> INSTRUCTIONS TO FOLLOW
Give back every line of the data exactly. Pictures are not part of the copy.

[Stored records]
-- -- --

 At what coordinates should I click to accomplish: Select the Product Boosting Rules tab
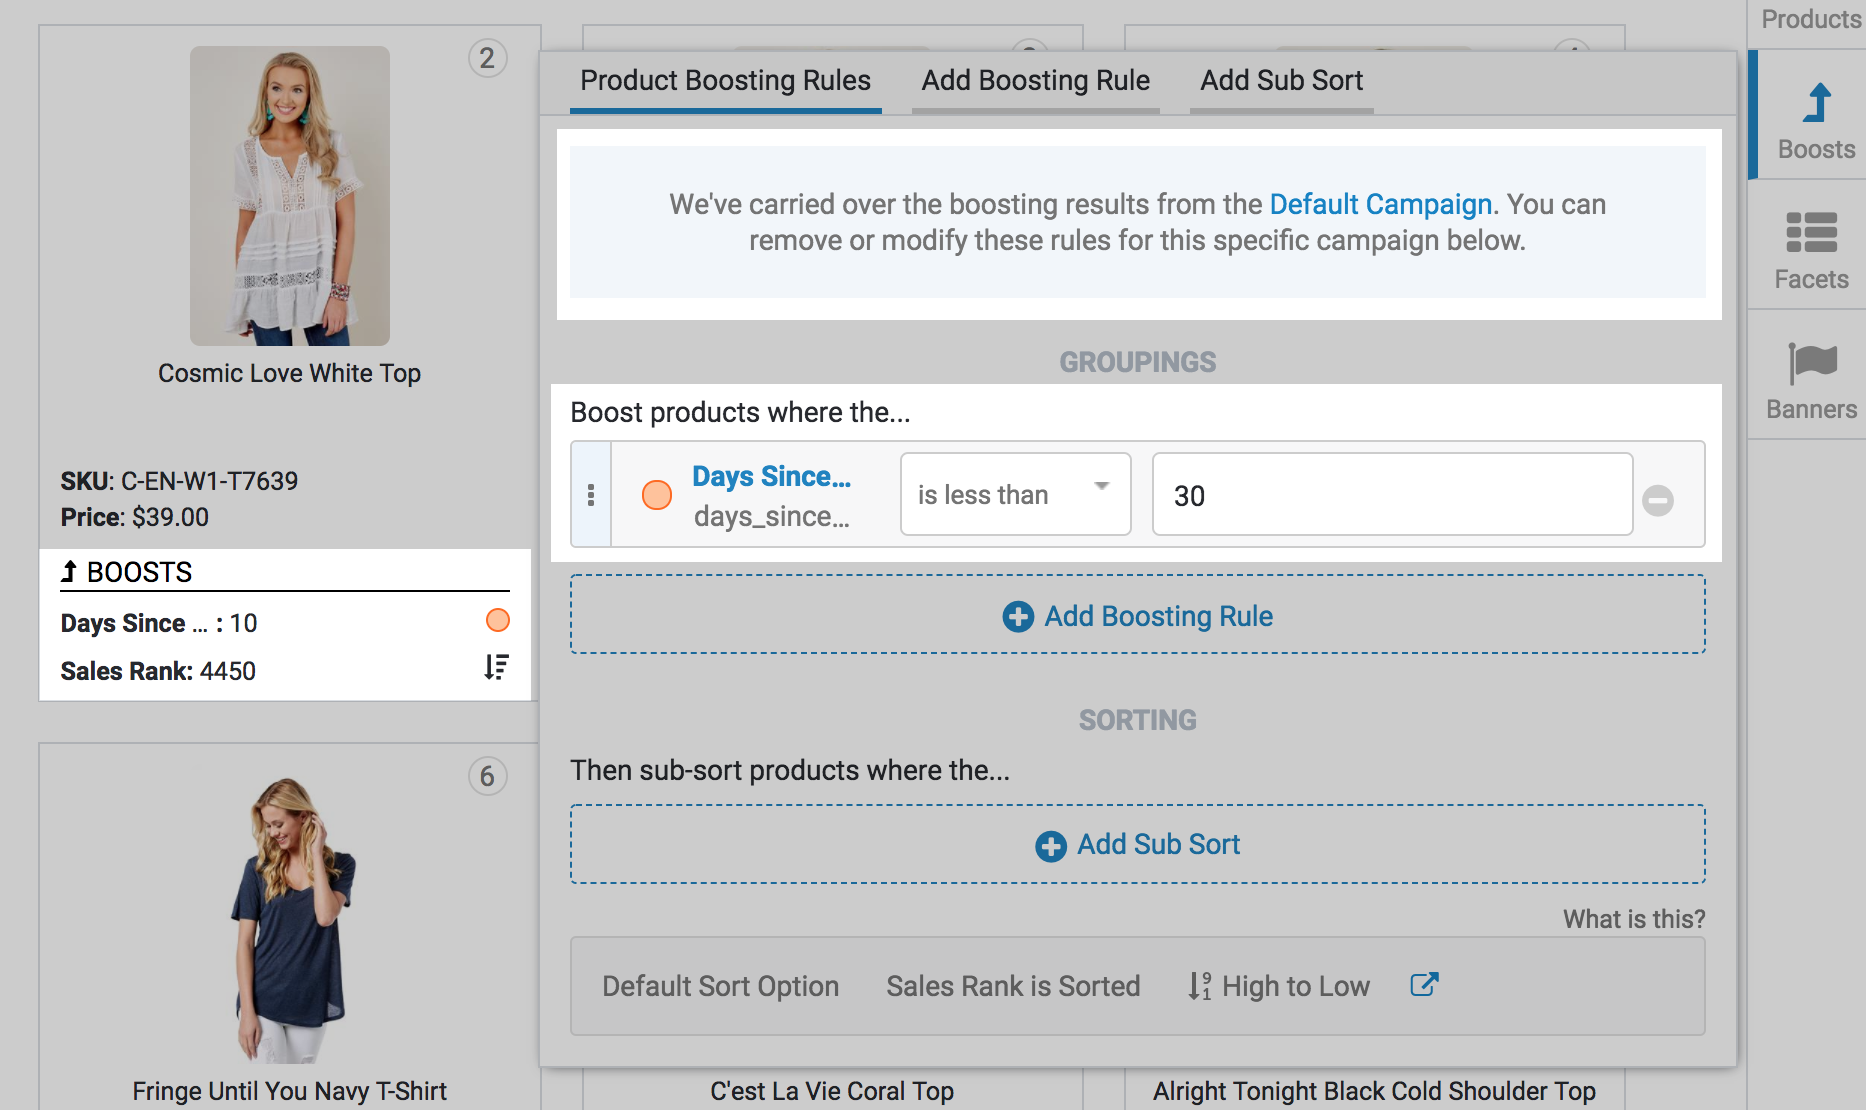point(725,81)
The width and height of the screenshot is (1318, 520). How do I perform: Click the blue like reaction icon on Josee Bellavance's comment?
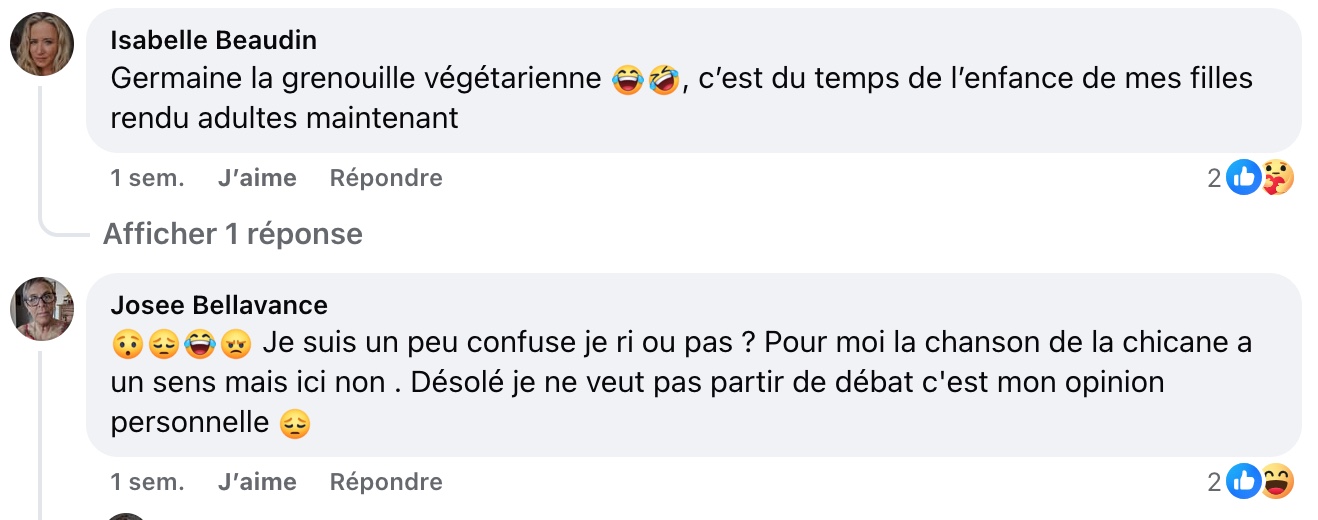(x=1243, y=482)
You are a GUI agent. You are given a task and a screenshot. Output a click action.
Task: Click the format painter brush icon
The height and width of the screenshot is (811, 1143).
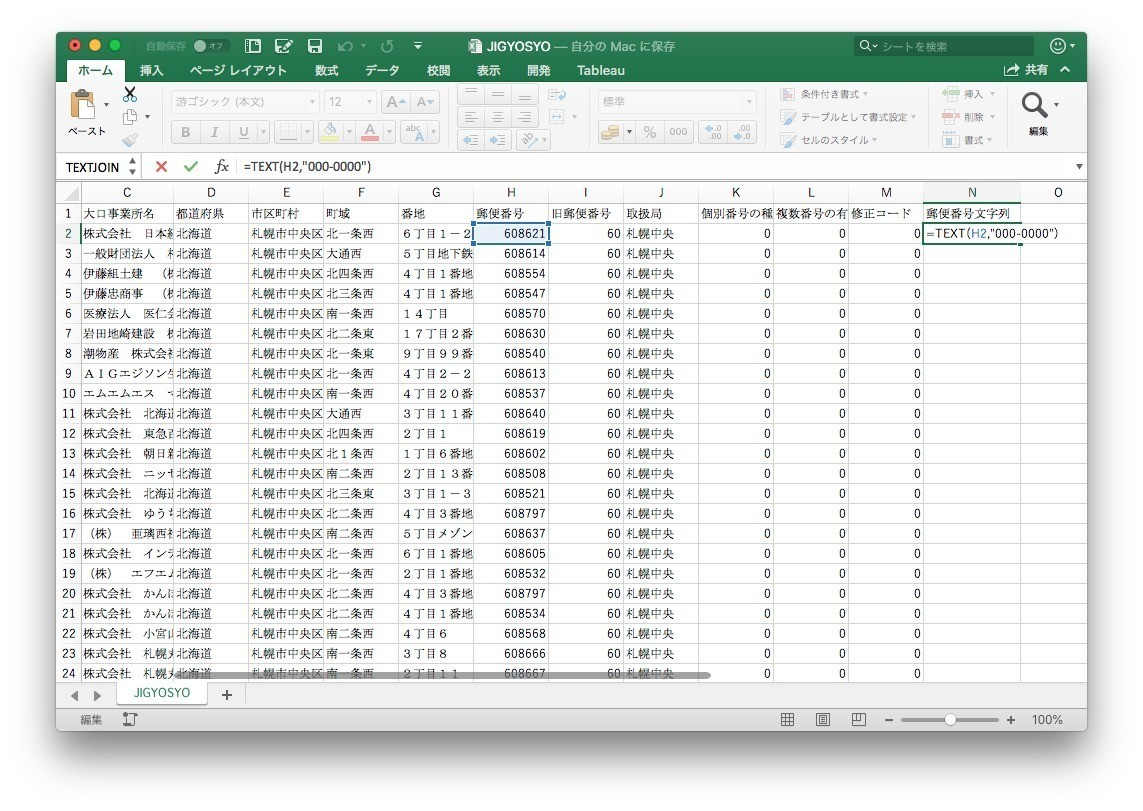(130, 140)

-- -- --

> RESPONSE FOR THIS EXERCISE
 At what coordinates should I click to accomplish: Select the Product Boosting Rules tab
point(725,81)
The width and height of the screenshot is (1318, 520). How do I perform: Click the blue like reaction icon on Josee Bellavance's comment?
(x=1243, y=482)
You are a GUI agent. You are given a task and a screenshot. Output a click action.
Task: Click the format painter brush icon
The height and width of the screenshot is (811, 1143).
(130, 140)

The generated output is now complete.